While many that want to apply for a green card can breathe a sigh of relief, they are not out of the water, not even temporarily. Immigrant visa applicants must understand that the injunctions will not prevent officers from denying green card applications on public charge grounds.
The public charge grounds of inadmissibility is codified in the Immigration and Nationality Act, the foundation of immigration law. INA section 212(a)(4) clearly states that any immigration applicant that is deemed likely to become a public charge is inadmissible. It lists the factors to be considered: age, health, family status, assets, resources, financial status, and education and skills.
All of these have always been fair game for scrutiny by immigration officers. Officers can ask applicants about these factors during an interview and deny an immigrant visa based on the answers. The injunction simply prevents enforcement of the public charge rule through the mechanism of Form I-944 Declaration of Self-Sufficiency.

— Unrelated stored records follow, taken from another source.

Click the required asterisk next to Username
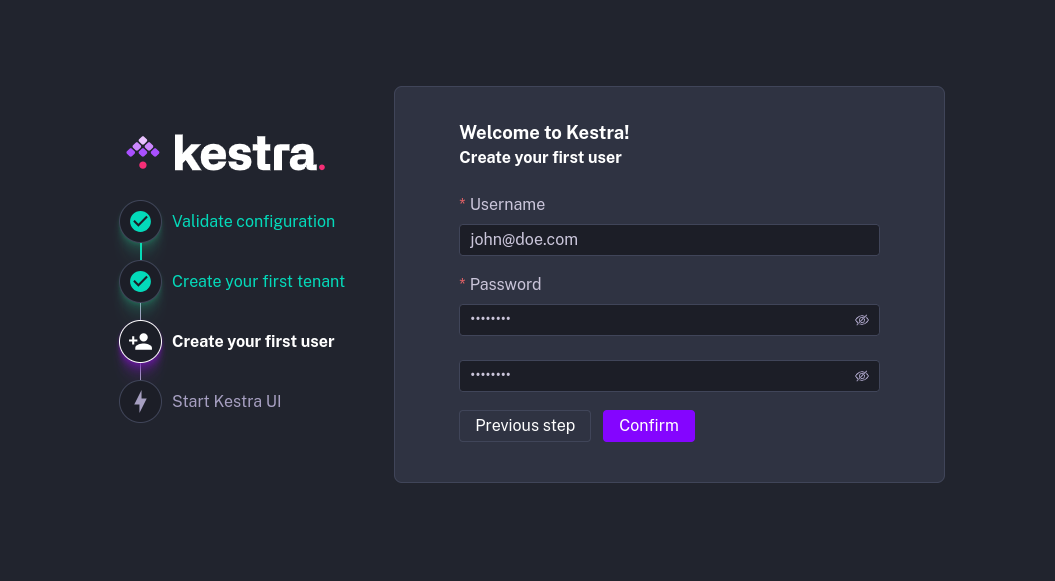tap(462, 203)
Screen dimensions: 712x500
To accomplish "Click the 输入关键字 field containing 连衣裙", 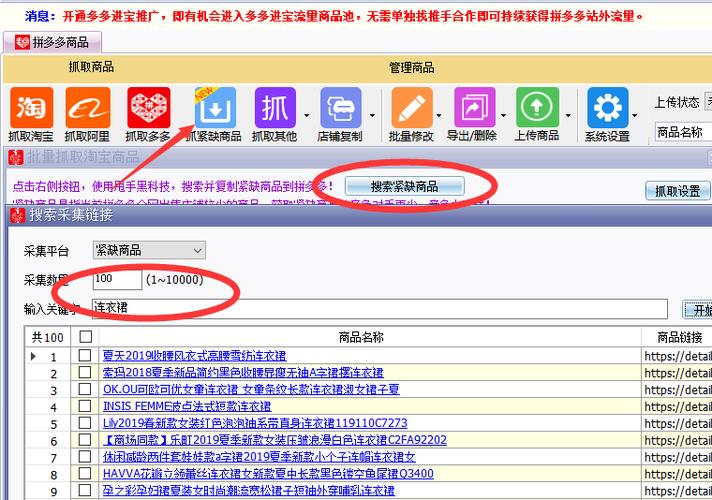I will coord(378,308).
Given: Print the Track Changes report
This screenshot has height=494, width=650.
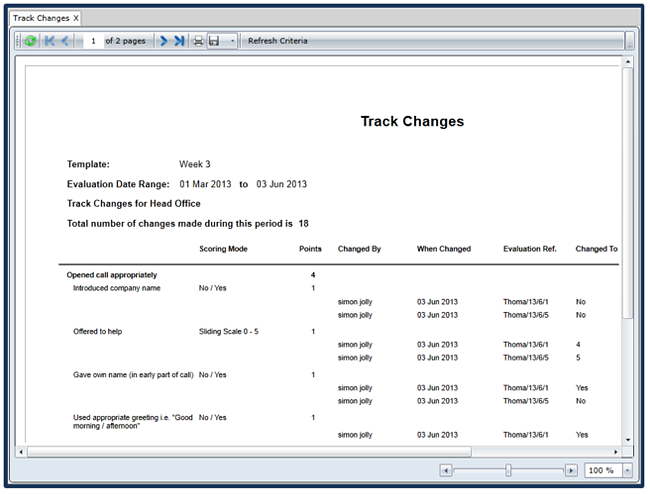Looking at the screenshot, I should click(198, 41).
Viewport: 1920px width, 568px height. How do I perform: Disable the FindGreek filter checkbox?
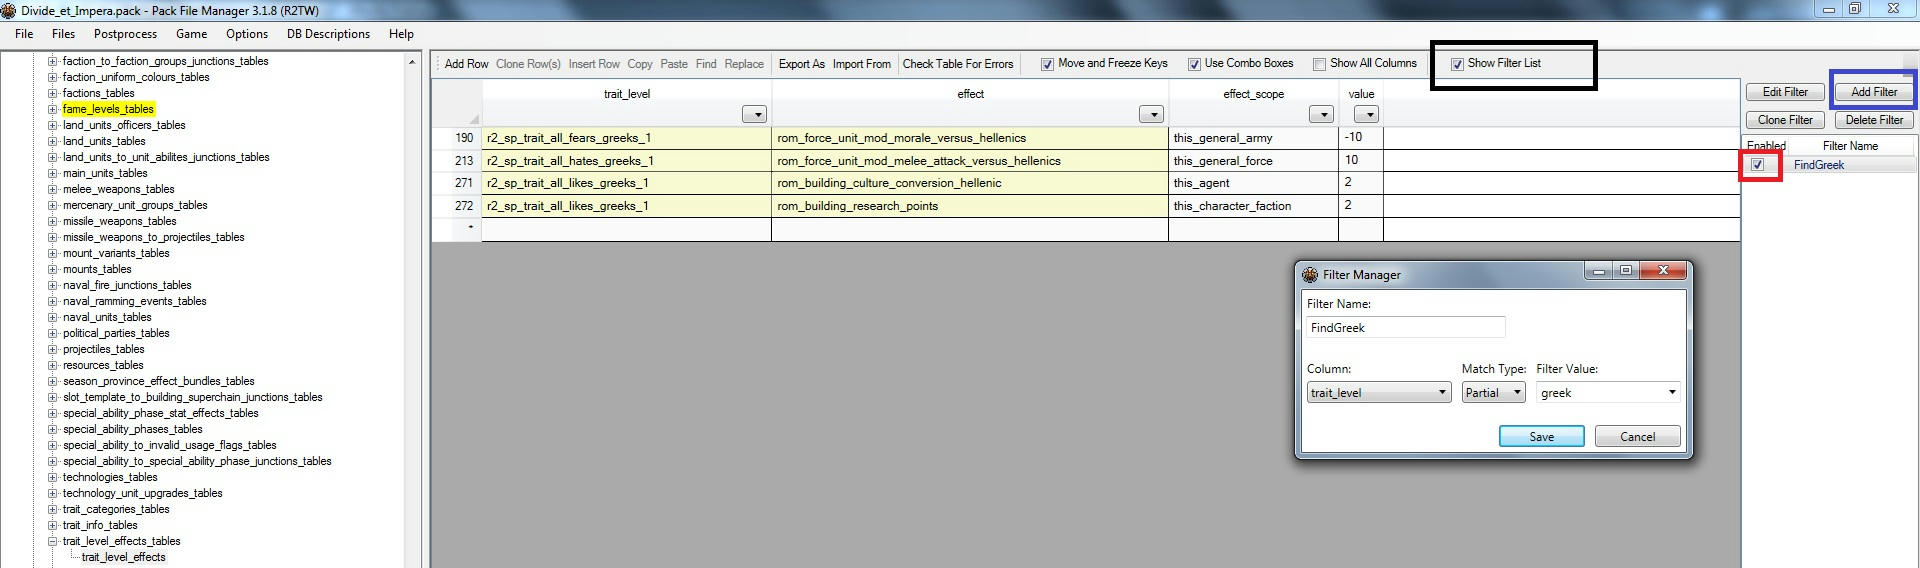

Immigration officers will continue to screen for public charges despite recent rulings. Green card applicants should always try to address any red flags in their profile before moving forward with filing. However, it is important to know that COVID-19-related public benefits are exempt from public charge consideration. USCIS has announced that applicants receiving public benefits as a result of COVID-19 will not have it counted against them.